Citadas as Requeridas, deduziu apenas oposição a 1ª Requerida alegando, em síntese, não ter a Requerente reparado anomalias da execução dos trabalhos relativos às empreitadas de acabamentos e instalações especiais do parque de estacionamento e do centro de ócio e lazer do CP e respeitante aos trabalhos de execução das instalações técnicas da Praça T do CP, fornecimento e montagem da cobertura e instalações associadas, tendo, no que a estas empreitadas respeita, sido apenas elaborado o auto de recepção de definitiva quanto à cobertura metálica da praça T; que denunciou por várias vezes as anomalias verificadas e que descreve tendo a Requerente reparado parte delas, já que abandonou os trabalhos que vinha desenvolvendo em final de 2011, sem que até agora os retomasse, negando que a sua situação financeira ponha em risco a devolução à Requerente dos montantes titulados pelas garantias bancárias, na hipótese de na acção principal se vir a concluir não ter a aquela incumprido os contratos de empreitada em causa.
Realizado o julgamento, foi proferida sentença, na qual se decidiu julgar improcedente o procedimento cautelar.
Não se conformando com tal decisão, interpôs a requerente o recurso agora sob apreciação, apresentando as seguintes conclusões:
(…)
Termina pedindo seja o recurso julgado procedente e, em consequência, revogada a decisão recorrida e substituída por outra que julgue procedente o presente procedimento cautelar.
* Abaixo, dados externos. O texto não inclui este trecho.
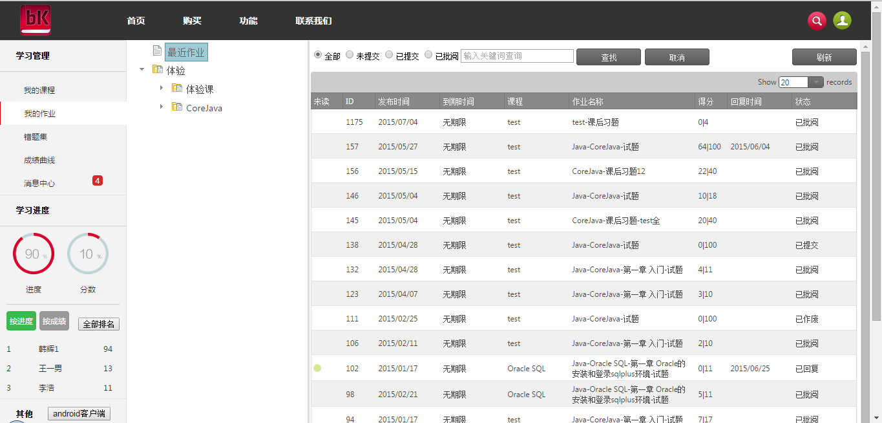Open the red search icon
The image size is (882, 423).
[x=817, y=21]
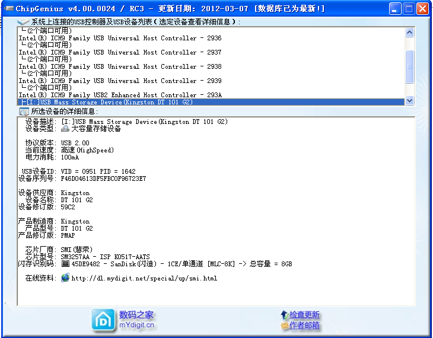Click the globe icon beside online resources
433x338 pixels.
point(65,278)
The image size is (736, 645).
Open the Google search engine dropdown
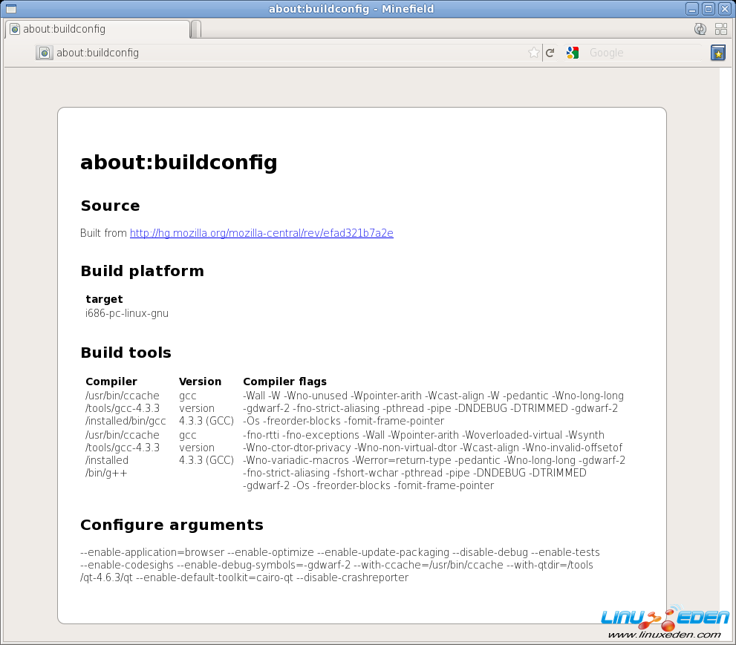click(x=572, y=53)
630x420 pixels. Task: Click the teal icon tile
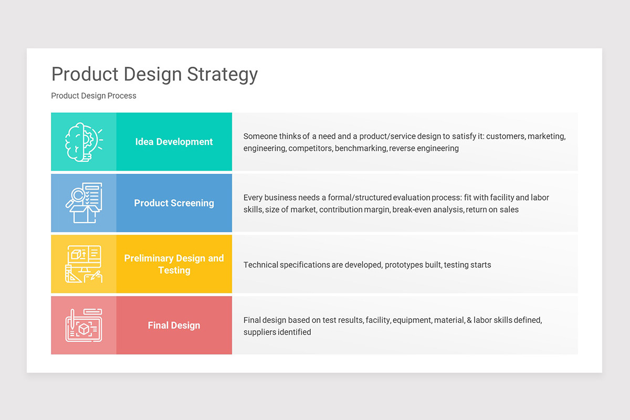point(83,142)
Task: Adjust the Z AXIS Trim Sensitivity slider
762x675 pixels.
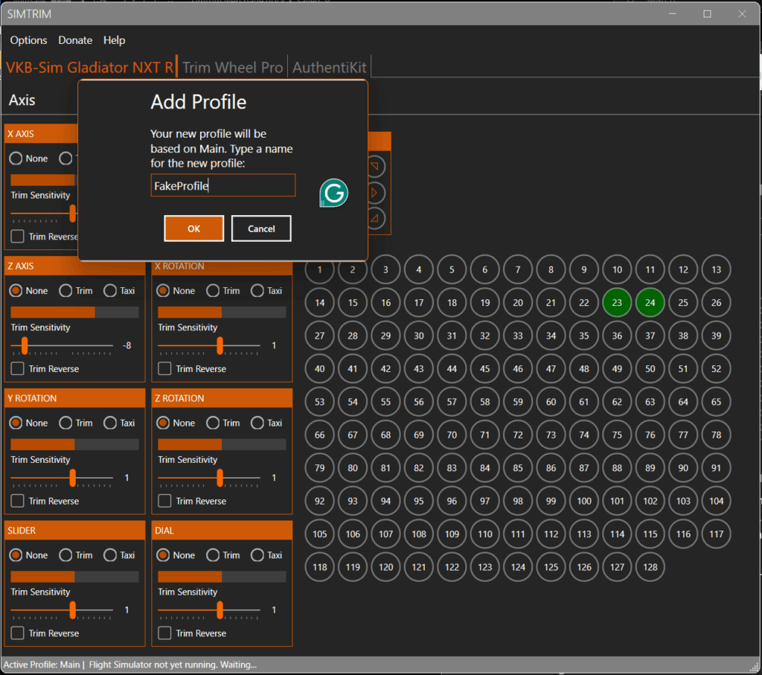Action: tap(23, 345)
A fls. 1051/1052 o ilustre mandatário da 1ª requerida veio dar conta da declaração de insolvência desta, no âmbito da acção n.º …, e da consequente caducidade do mandato.
A massa insolvente veio então constituir novo mandatário, não tendo, porém, apresentado contra-alegações.
Colhidos os vistos, cumpre decidir.
*
II. As questões a decidir resumem-se, essencialmente, em apurar:
- se é caso de alterar a matéria de facto;
- se se verificam os requisitos conducentes ao decretamento da providência cautelar requerida.
*
III. Da impugnação da decisão relativa à matéria de facto:
(…)
*
(…)
* IV. Da questão de Direito:
Nos termos do disposto nos arts. 381º e 387º do CPC, o decretamento de uma providência cautelar não especificada depende da verificação cumulativa dos seguintes requisitos:
1. probabilidade séria da existência do direito invocado;
2. fundado receio de que outrem, antes da acção definitiva ser proposta ou na sua pendência, cause lesão grave e dificilmente reparável a esse direito;
3. adequação da providência à situação de lesão iminente;
4. inexistência de providência cautelar específica para acautelar o direito invocado;
5. que o prejuízo resultante da providência não exceda o dano que com ela se quis evitar.
*
Em causa no recurso está, fundamentalmente, a questão da verificação do 1º dos apontados requisitos.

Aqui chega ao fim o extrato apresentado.